One month after surgery, I met with my oncologist and he confirmed I had Stage 3B Bowel Cancer. It had spread to 4 lymph nodes out of 17).

The plan was to attack it with 12 sessions of chemotherapy with the strongest stuff they had (FOLFOX).

I don’t think anybody can explain to you what chemotherapy is like until you go through it. It is devastating on the body and keeping yourself mentally health throughout the whole process is a massive challenge.

I started reading books, listening to podcast, Youtube videos, documentaries…everything cancer and health related. I changed my diet as well as my family’s one. I started exercising during chemotherapy. I worked on my physical and mental health daily and my sole focus was to feel healthy again, to feel alive, full of energy, to never have to go through that again.

I finished chemotherapy feeling stronger than I started…

Two years after my diagnosis, I feel the healthiest (physically and mentally) I have ever been. I run, I do yoga, I swim, I meditate, I eat a plant based diet…I look after myself daily without failure. I work on my health daily.

Cancer has helped me to walk back to myself again…it has been a real gift…a big wake up call…I feelt I have been given a blank canvass and an opportunity to start my life again.
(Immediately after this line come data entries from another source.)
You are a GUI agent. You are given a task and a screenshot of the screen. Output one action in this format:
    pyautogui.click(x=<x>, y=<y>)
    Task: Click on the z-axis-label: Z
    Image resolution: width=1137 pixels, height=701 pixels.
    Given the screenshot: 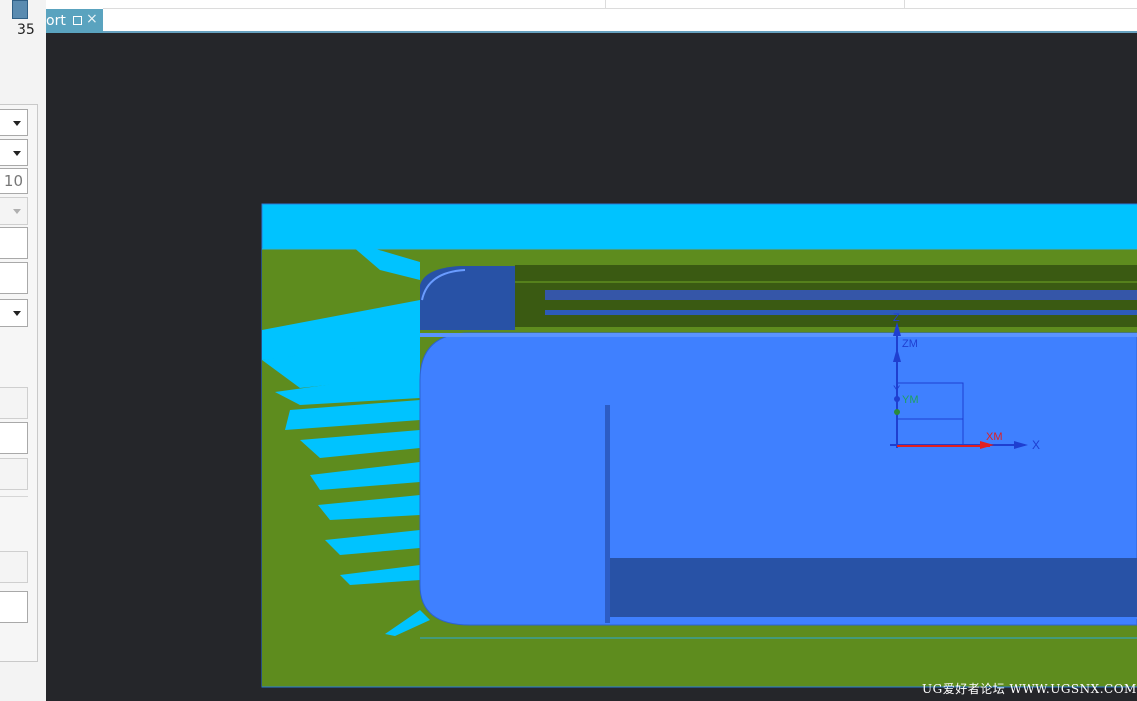 What is the action you would take?
    pyautogui.click(x=896, y=318)
    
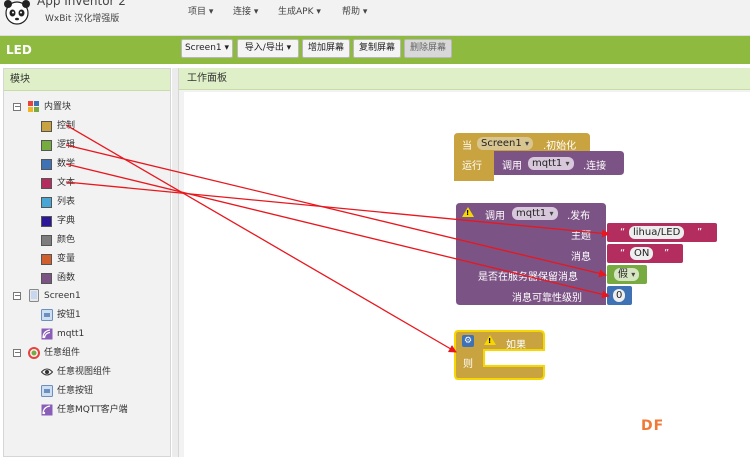 The image size is (750, 457). What do you see at coordinates (46, 278) in the screenshot?
I see `procedures-swatch-icon` at bounding box center [46, 278].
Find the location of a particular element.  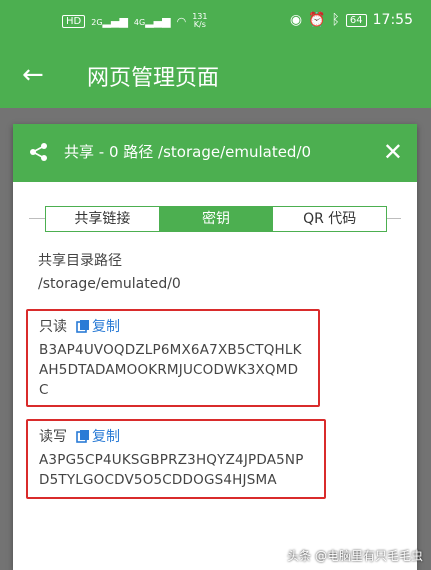

bluetooth-icon: ᛒ is located at coordinates (336, 20).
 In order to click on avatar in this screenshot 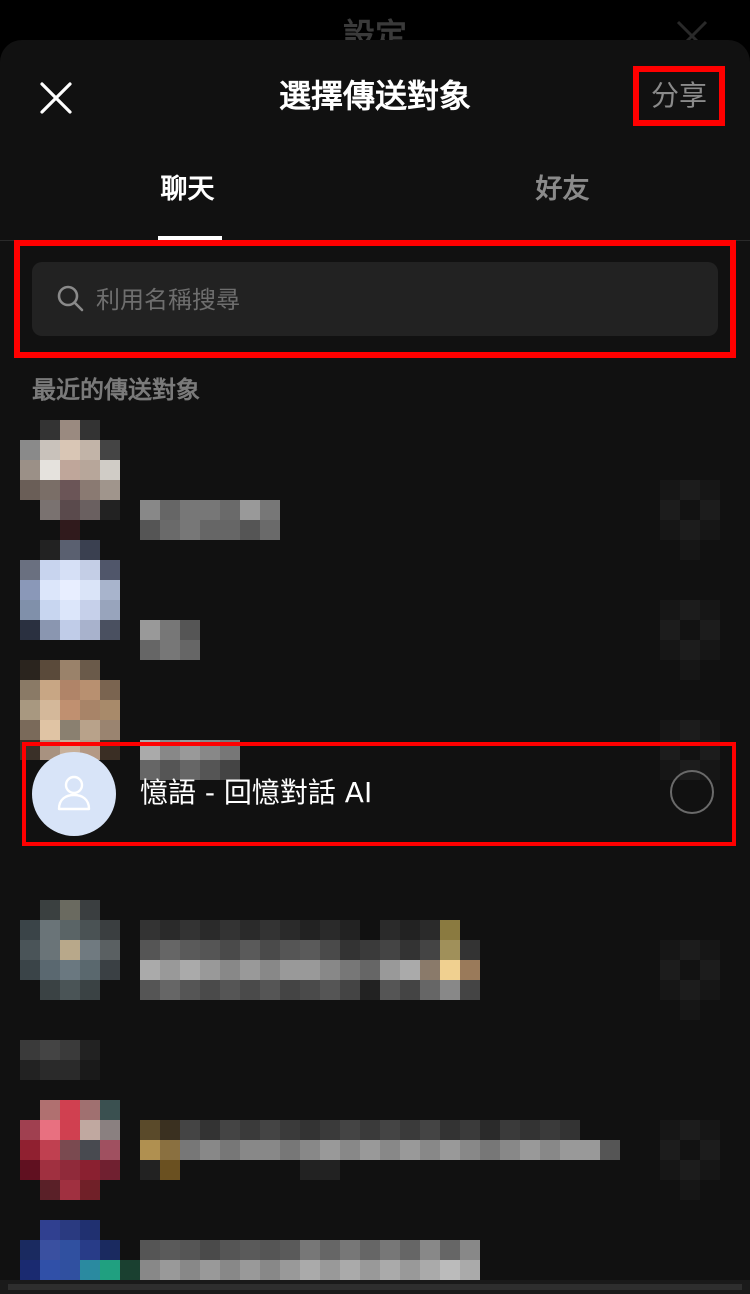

I feel I am a different person today. I look at life differently…I tackle things differently…I have let things go, I forgave people who have hurt me, I forgave myself.

I appreciate things in life. I understand what self love is and I practice self love. I found that if I didn’t put myself first, I wasn’t going to be around for my kids.

I don’t have everything figured out…but I am always tweaking things around, learning new things around my health because I want to live a full life for me, for my husband, for my kids and for the people who love me.

And by the way, my daughter doesn’t have asthma anymore and for that I am truly grateful.

One Comment

  • Melanie

    Thank you for sharing. You are strong and brave and I’m so happy to hear how well you’re doing!